__Aim of the exercise__: Rewrite the rows that begin at the line containing "You are a GUI" and stop after the last of the rows below. Replace "click action" with "tap action", leave everything else unchanged, and omit the pictures.

__The input__:
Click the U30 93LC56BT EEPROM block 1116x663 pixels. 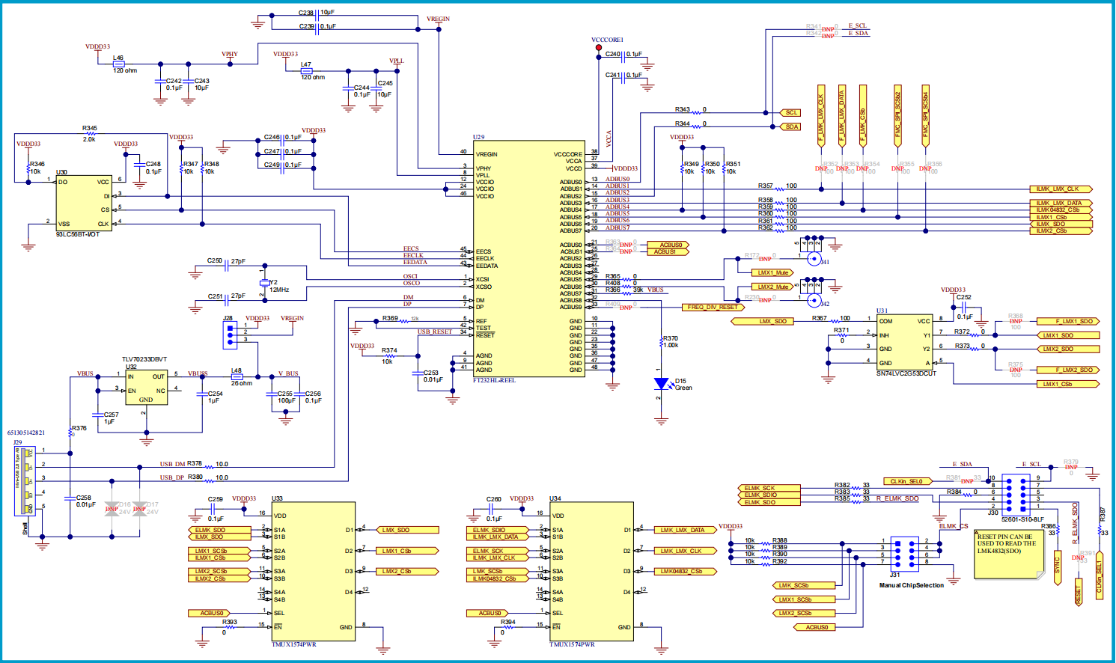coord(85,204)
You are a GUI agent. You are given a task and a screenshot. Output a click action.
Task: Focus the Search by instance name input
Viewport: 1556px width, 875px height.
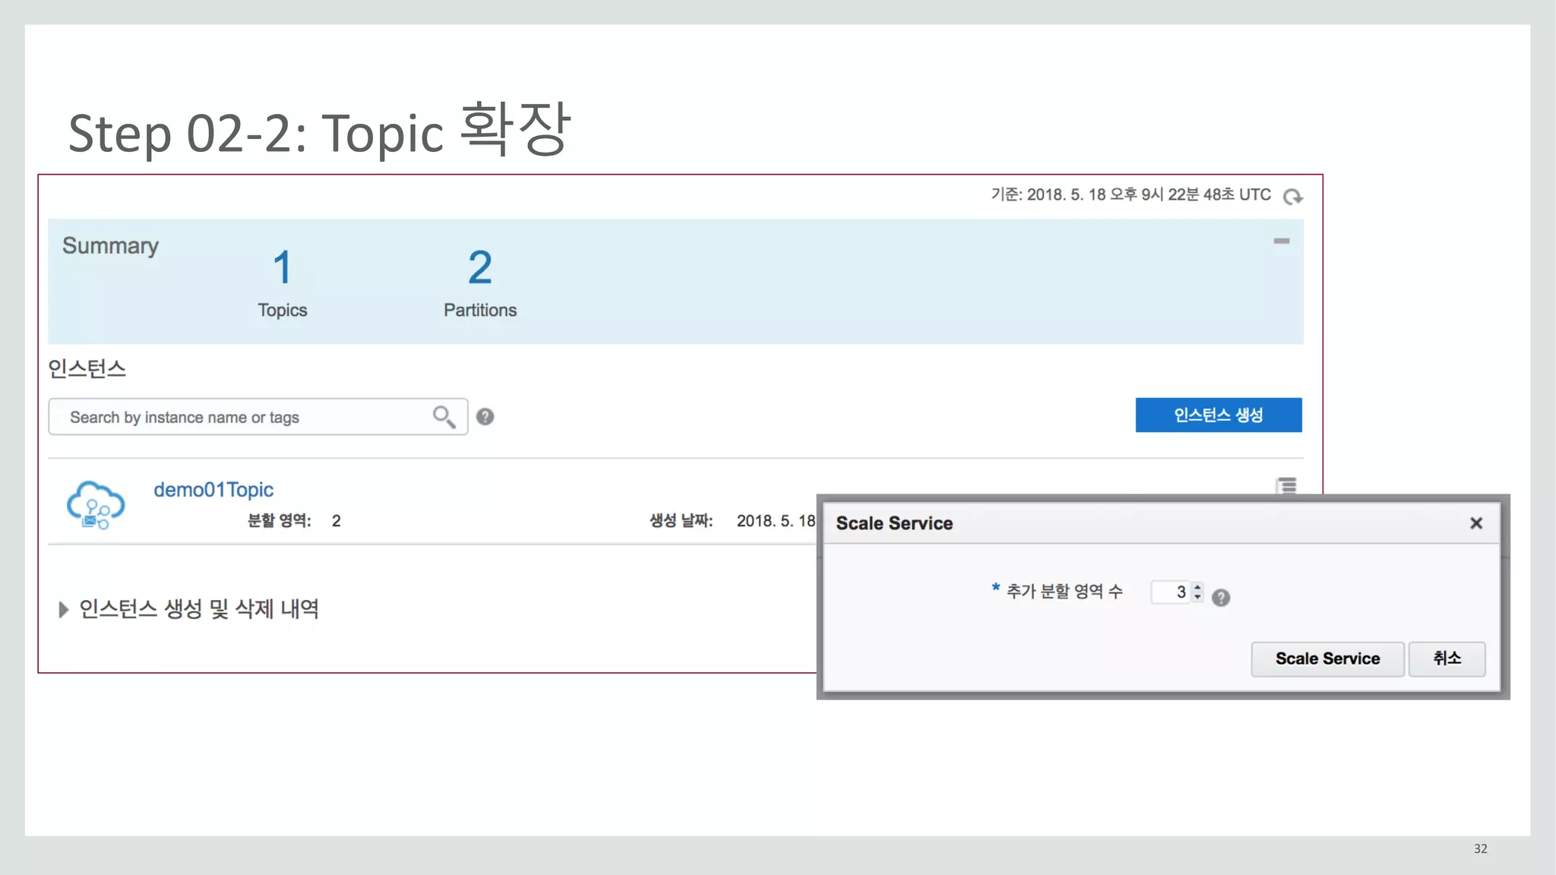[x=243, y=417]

__Full answer__:
You are a GUI agent. You are given a task and a screenshot. Output a tap action.
Task: Focus the Search by instance name input
Viewport: 1556px width, 875px height.
[x=243, y=417]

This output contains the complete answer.